## SOURCE EXTRACT
Building protocols into EHRs can help cut wasteful care
MRIs, CT scans and X-rays for low back pain patients dropped by half last year at the UPMC health system in Pittsburgh after doctors started seeing reminders in the electronic health record that such tests can be unnecessary.
UPMC incorporated the reminders into its EHR, drawing from the Choosing Wisely recommendations from the American Academy of Family Physicians and two neurological surgical societies to avoid spine imaging for “nonspecific acute low back pain and without red flags.” The pathway directs these patients to rest or physical therapy first, said Dr. Steven Shapiro, UPMC executive vice president and chief medical and scientific officer.
Use of CT scans, MRIs and X-rays at UPMC dropped 52% in 2014 compared with 2012. Spending on imaging dropped $2.8 million and spine surgery fell by 5%.
More than 70 medical societies have recommended more judicious use of roughly 430 medical tests and interventions since the American Board of Internal Medicine Foundation launched its Choosing Wisely campaign in 2012. The campaign first focused its efforts on public education, but it will increasingly push to change the practice of medicine, said Daniel Wolfson, the foundation’s executive vice president.
But tracking unnecessary care and getting clinicians to change their behavior has proven difficult. Tracking overuse has been hampered by uneven use of EHRs, which hold the most detailed information about medical history and symptoms. That detail is valuable to identify which patients are not likely to benefit from certain treatment. Claims data offer less information. Incentives to reduce overuse remain weak without well-developed measures of performance.

## EXERCISE DETAILS
Take the article on building protocols into EHRs further, picking up after its final sentence. The listing that follows has no connection to the text about EHR protocols.

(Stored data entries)
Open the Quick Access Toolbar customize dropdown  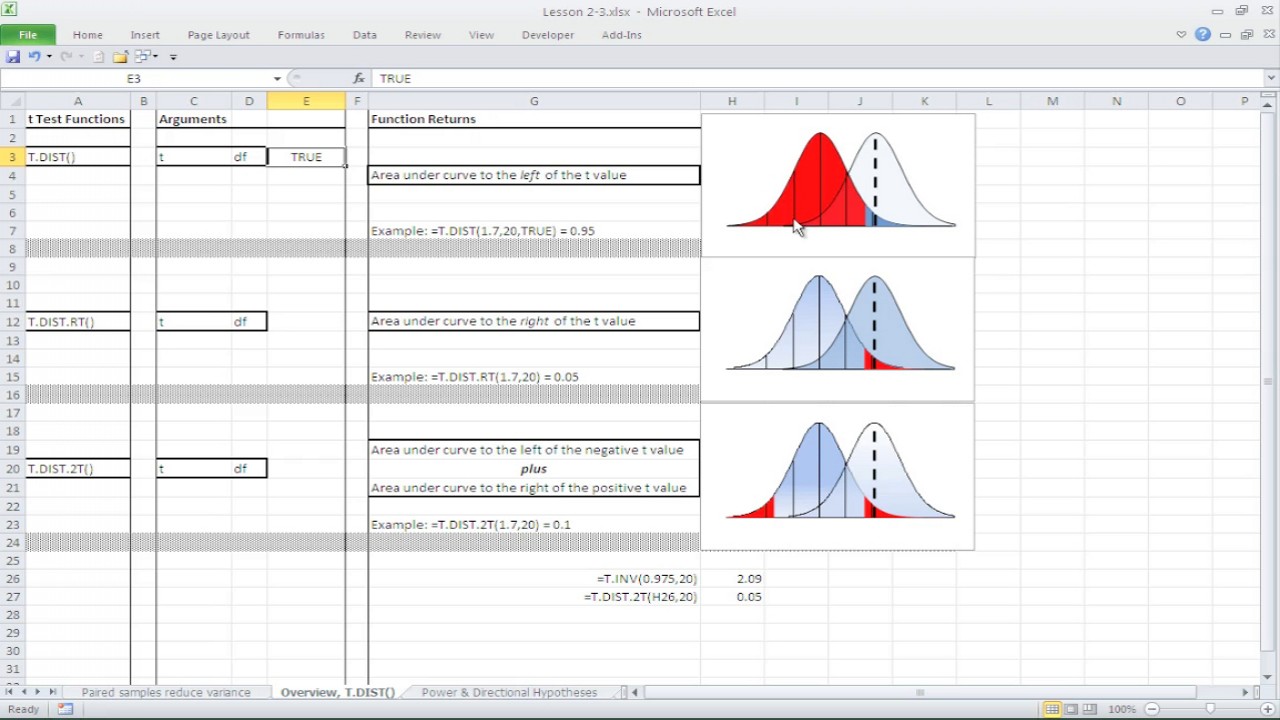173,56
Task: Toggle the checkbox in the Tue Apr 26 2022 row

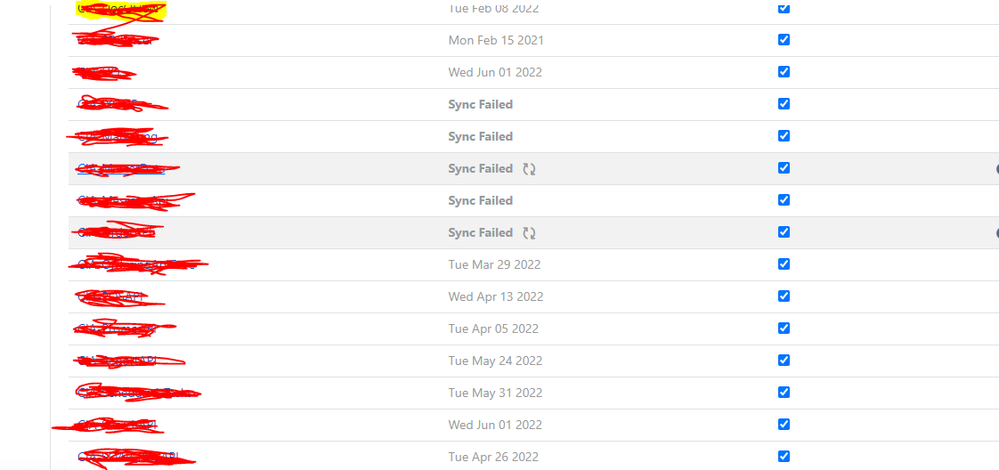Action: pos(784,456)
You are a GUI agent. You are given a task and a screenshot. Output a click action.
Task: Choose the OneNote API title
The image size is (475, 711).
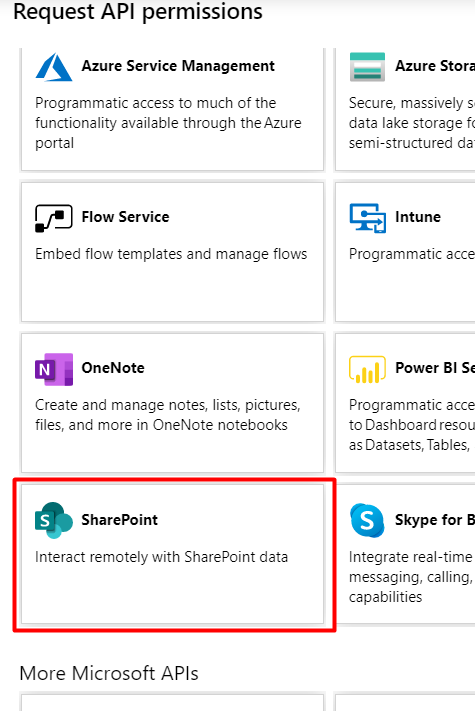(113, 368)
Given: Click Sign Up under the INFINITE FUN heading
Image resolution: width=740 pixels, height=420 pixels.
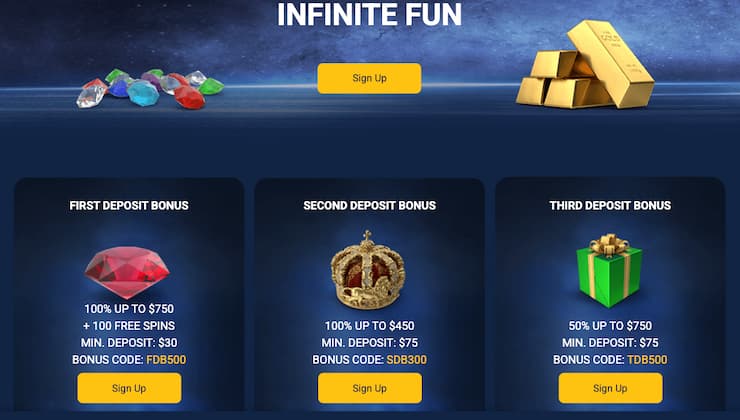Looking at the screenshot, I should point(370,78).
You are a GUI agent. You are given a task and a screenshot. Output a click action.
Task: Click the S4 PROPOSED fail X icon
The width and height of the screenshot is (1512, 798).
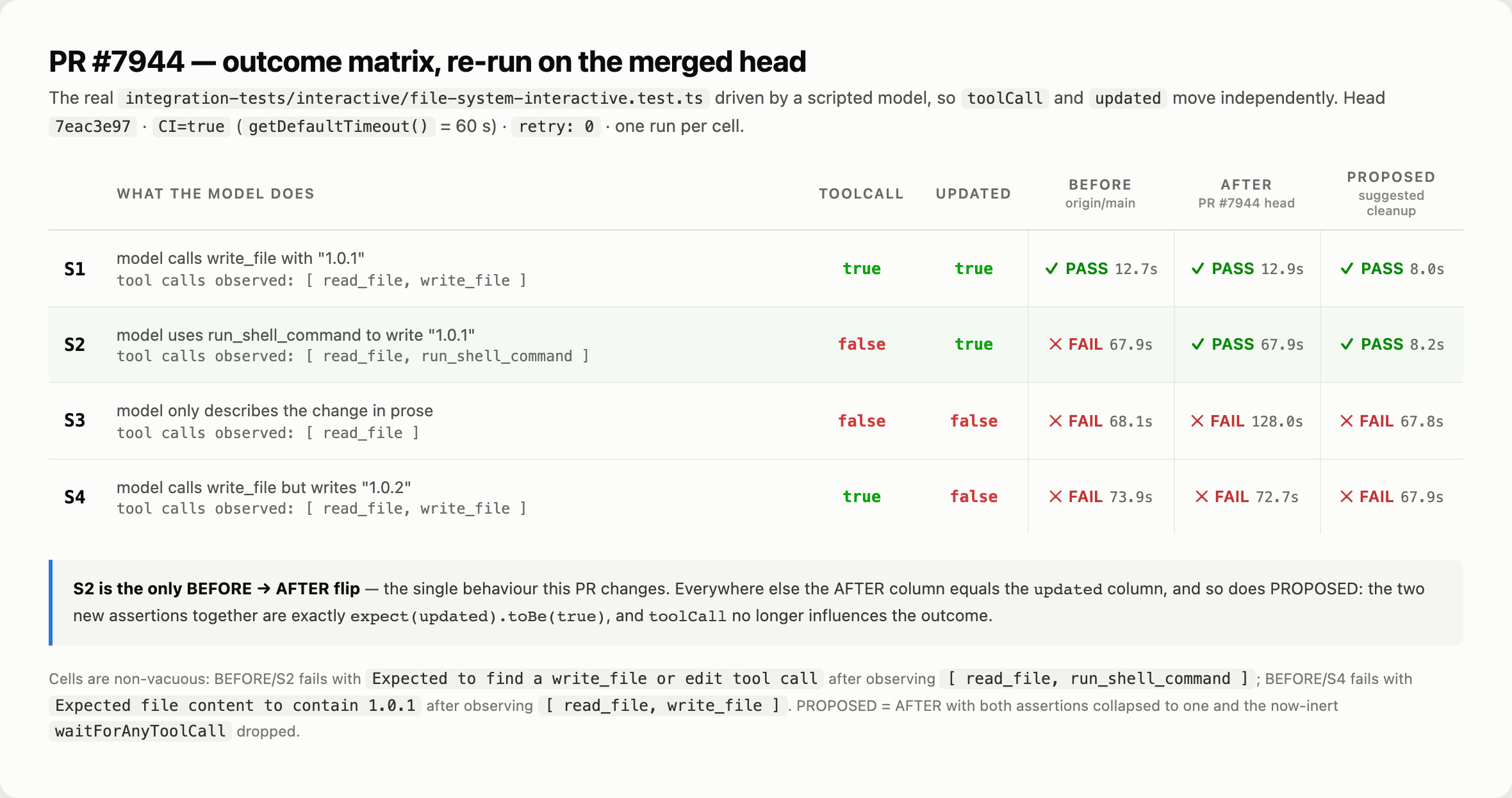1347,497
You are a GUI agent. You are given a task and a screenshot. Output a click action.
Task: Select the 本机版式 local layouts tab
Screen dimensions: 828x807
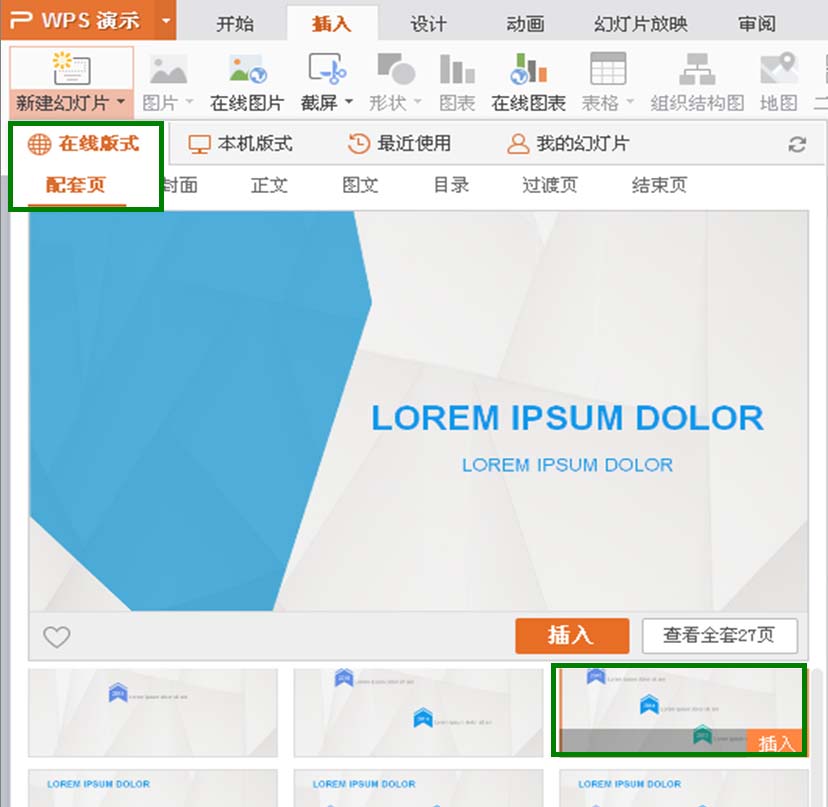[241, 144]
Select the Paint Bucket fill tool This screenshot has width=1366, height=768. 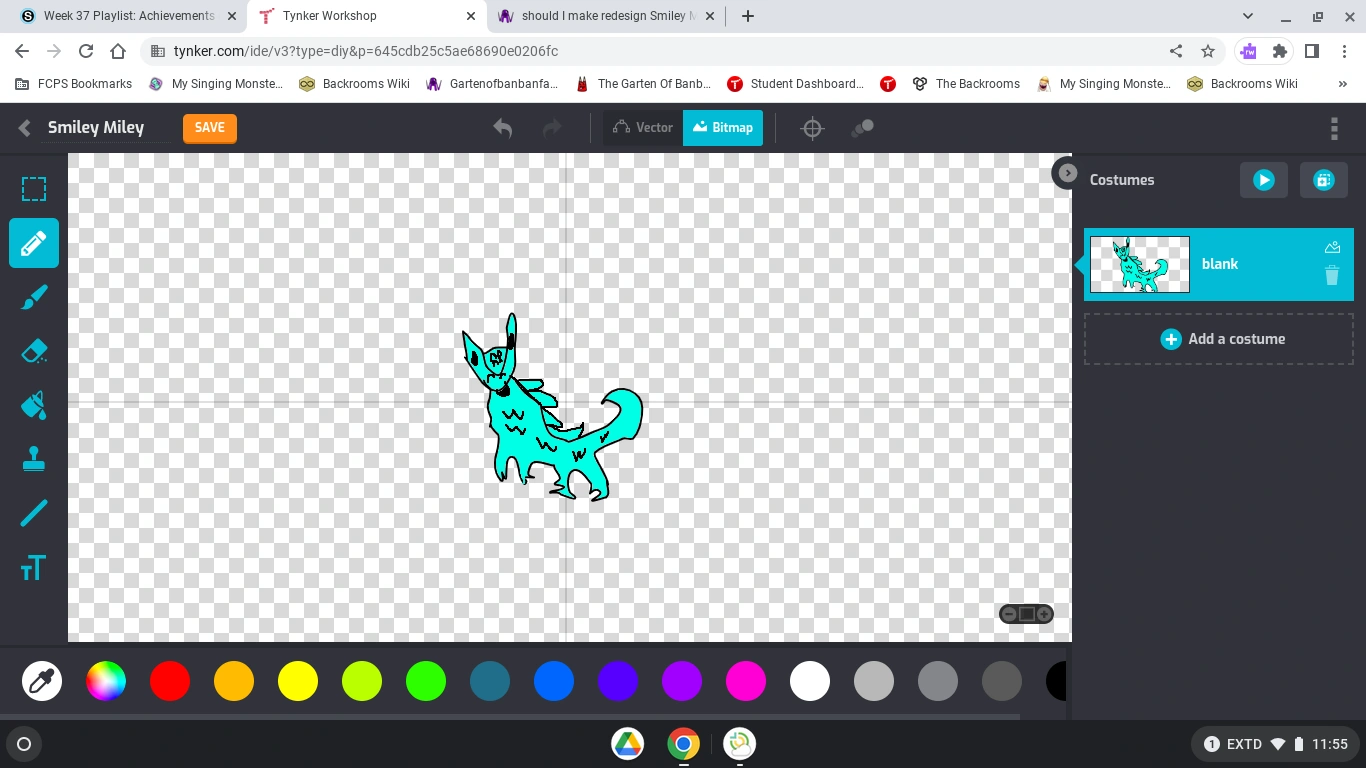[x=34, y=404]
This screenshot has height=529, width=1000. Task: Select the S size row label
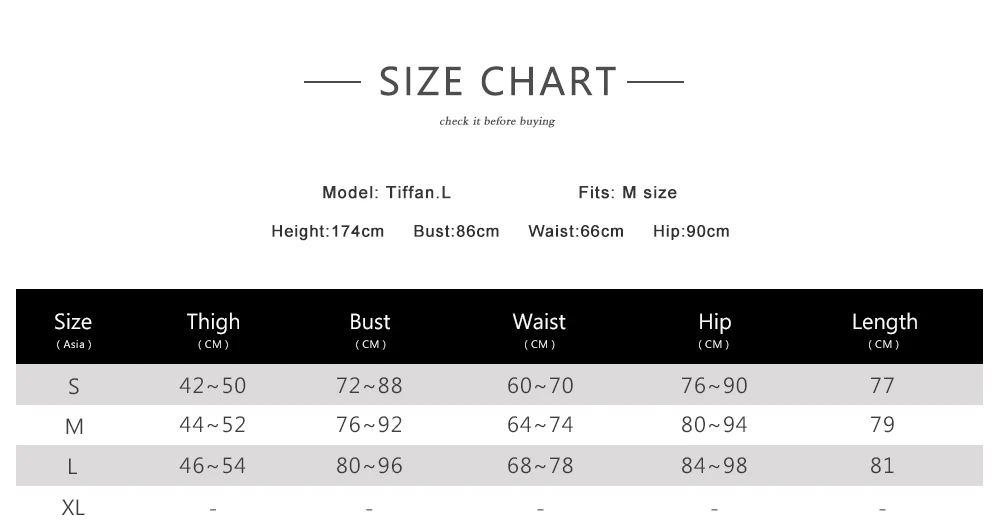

## ANSWER
“Measuring these services in claims is difficult and imprecise,” said Carrie Colla, an assistant professor at the Dartmouth Institute for Health Policy and Clinical Practice.
Even at hospitals and medical groups with sophisticated health IT systems, identifying unnecessary services is complicated by the difficulty of figuring out which patients might benefit from those services in at least some cases. And once unnecessary care is definitively identified, no one is sure how best to change physician behavior or patients’ expectations to reduce use.
Health systems are using various strategies to try to change physician behavior once overuse is identified. These include pay-for-performance, quality measurement and reporting, and electronic decision support. But evidence for each method is weak, Colla said.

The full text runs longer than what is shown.